Benthic foraminiferal associations from Upper Quaternary deposits of southeastern Po Plain, Italy

Flavia Fiorini

Dipartimento di Scienze della Terra e Geoloico-Ambientali, Università di Bologna, Via Zamboni 67, 40127 Bologna, Italy email: fiorini{at}geomin.unibo.it

Quantitative analysis of benthic foraminifers from three continuously-cored boreholes (130m deep) at different distances from the Adriatic coast and focused within two marine intervals (0–30m and 100–120m depth) that on the basis of AMS 14C dating and pollen data are assigned to oxygen isotope Stage 1 and Substage 5e, respectively, has revealed seven foraminiferal associations. Associations Me (Textularia spp. and Miliolidae) and Md (Miliolidae, Elphidium spp. and Cribroelphidium spp.) are characteristic of infralittoral environments. Associations Mb (Ammonia tepida, A. parkinsoniana and Cribroelphidium spp.) and Ma (Ammonia tepida and A. parkinsoniana) are indicative of shallow-marine environments influenced by freshwater.
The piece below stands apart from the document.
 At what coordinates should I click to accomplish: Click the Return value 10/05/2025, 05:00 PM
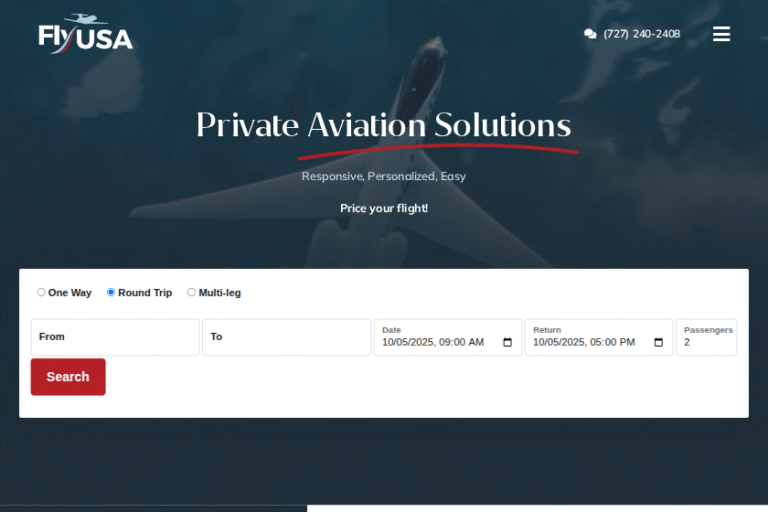click(584, 342)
Reworked and transported microfaunal association Rm corresponds to supralittoral environments (beach-ridge deposits). Associations Bd-b (Ammonia tepida, A. parkinsoniana and brackish ostracods) and Ba (Trochammina inflata) are characteristic of bay, lagoon and estuary environments.

Comparison of benthic foraminiferal associations from coeval deposits provides information on the relative distance of cores from the Holocene and Tyrrhenian paleo-shorelines. Core 205-S10 is characterised by deeper marine associations than core 223-S12. Core 240-S13 contains exclusively associations characteristic of lagoonal and brackish marsh environments.

Vertical variation in microfaunal associations within each marine deposit reveal in both intervals a transgressive trend, followed upwards by a regressive trend. Benthic foraminiferal associations from cores 205-S10 and 223-S12 show that the Tyrrhenian maximum flooding surface corresponds to a deeper marine environment than peak transgression in the Holocene. This is also shown by core 240-S13, where an open lagoonal microfauna characterizes Tyrrhenian deposits and a brackish marsh association marks the Holocene sediments.